Sex addiction is a thing, although the movies haven’t done much with it, aside from the overwrought “Shame,” which turned it into an epic tragedy. Stuart Blomberg’s “Thanks for Sharing” is refreshingly grounded because it treats it like any other addiction. Substitute booze and pills for online porn and prostitutes, and this could be any other addiction drama.

While the ads are selling “Sharing as a fizzy Nancy Meyers-esque romantic comedy, in truth it’s about two-thirds drama and one-third comedy. Blomberg (who co-wrote the superior “The Kids Are All Right”) balances the light and dark well, and if the film goes into the familiar places we expect from addiction dramas, it does so with realism and empathy.

Adam (Mark Ruffalo) is a successful Manhattan environmental consultant who is five years “sober” with sex addiction. Yep, it’s the same 12-step program as any other, with meetings, sobriety medallions, bad coffee. He takes pragmatic steps to avoid temptation — he doesn’t have a TV, his laptop is locked in Ultra SafeSearch mode, and he stays off the subway, where close quarters can lead to unwelcome contact.

Adam meets Phoebe (Gwyneth Paltrow) at a gourmet bug-eating party (hey, no carbs!) and is smitten with her.
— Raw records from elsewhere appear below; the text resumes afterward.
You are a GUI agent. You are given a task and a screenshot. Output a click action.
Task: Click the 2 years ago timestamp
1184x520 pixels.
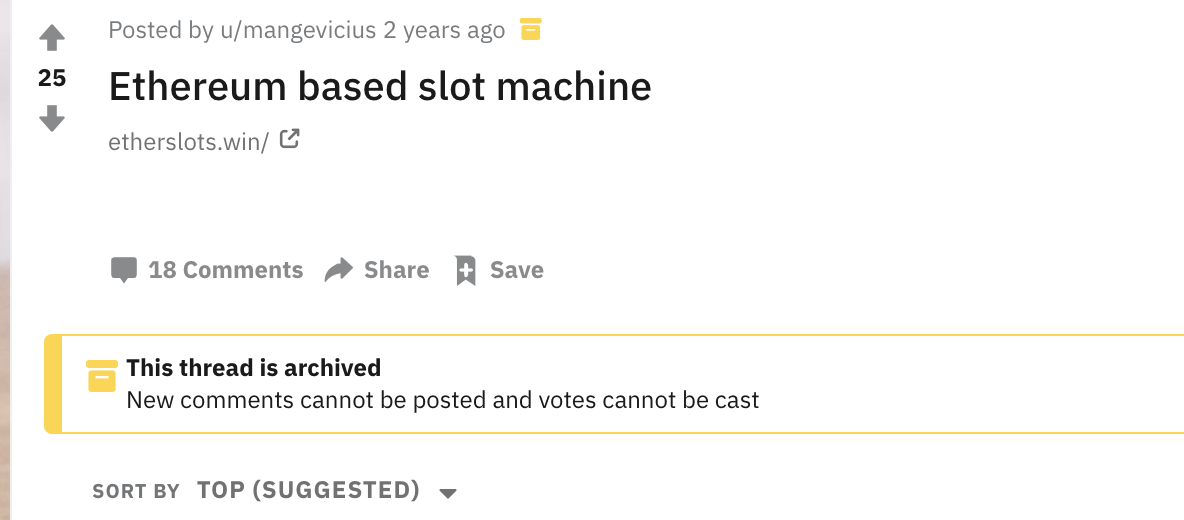(444, 31)
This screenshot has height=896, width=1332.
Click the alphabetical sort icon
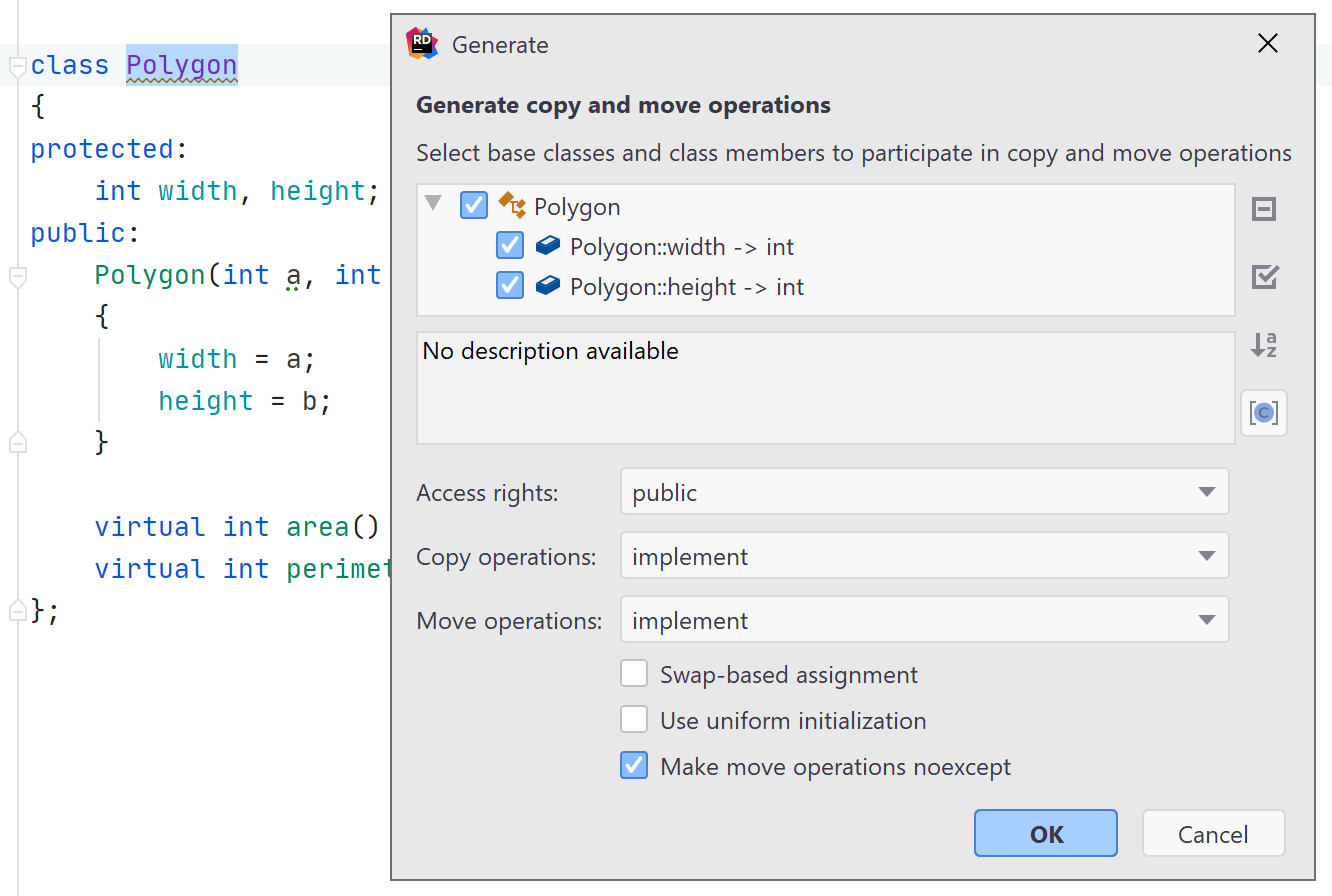pyautogui.click(x=1264, y=344)
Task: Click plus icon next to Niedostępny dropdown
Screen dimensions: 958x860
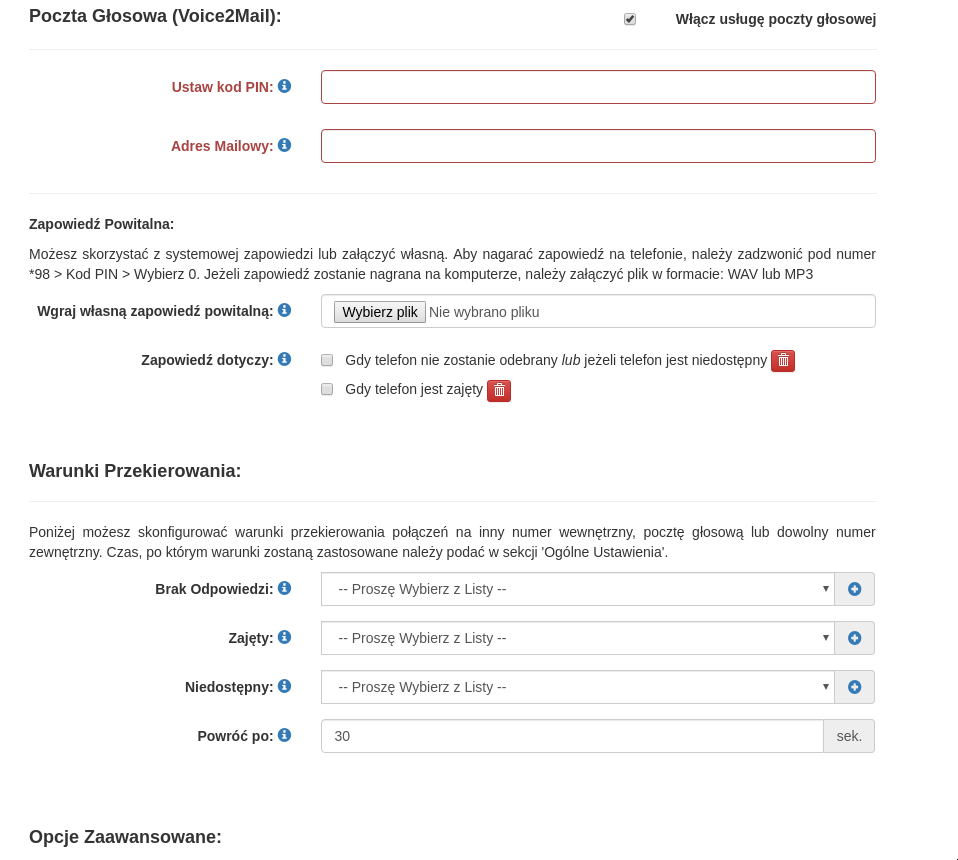Action: [x=854, y=687]
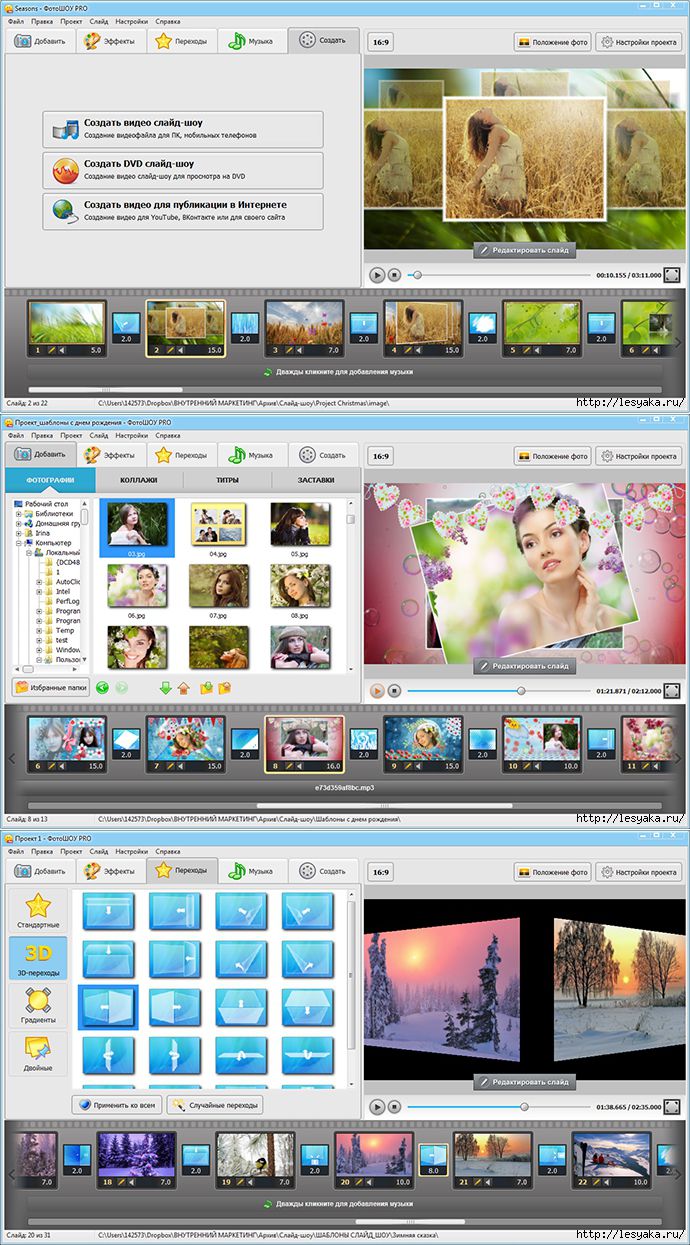690x1245 pixels.
Task: Switch to the КОЛЛАЖИ tab
Action: click(x=140, y=481)
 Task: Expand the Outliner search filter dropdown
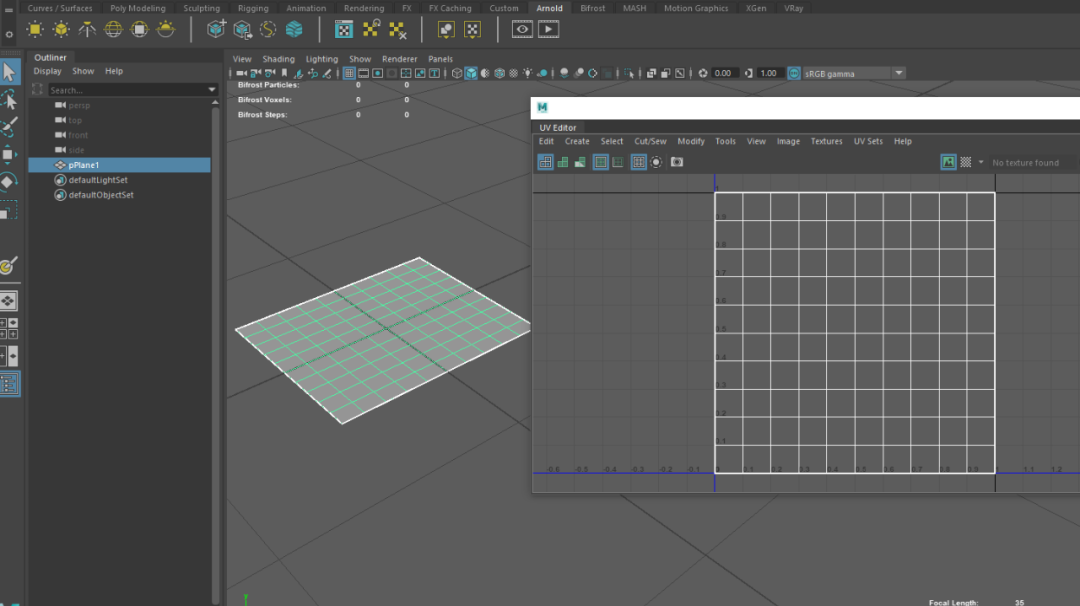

She’s a cancer survivor and marathoner, and Adam is reluctant to tell her about his sordid past. But it comes out, of course, and the couple have to wrestle with trust issues.

Meanwhile, Adam’s sponsor is Big Mike (Tiim Robbins), a gregarious small-business owner who has both sex and alcohol addiction in his past. His sins were revisited on his son (Patrick Fugit), a former drug addict trying to stay clean. They’ve also got trust issues to work out.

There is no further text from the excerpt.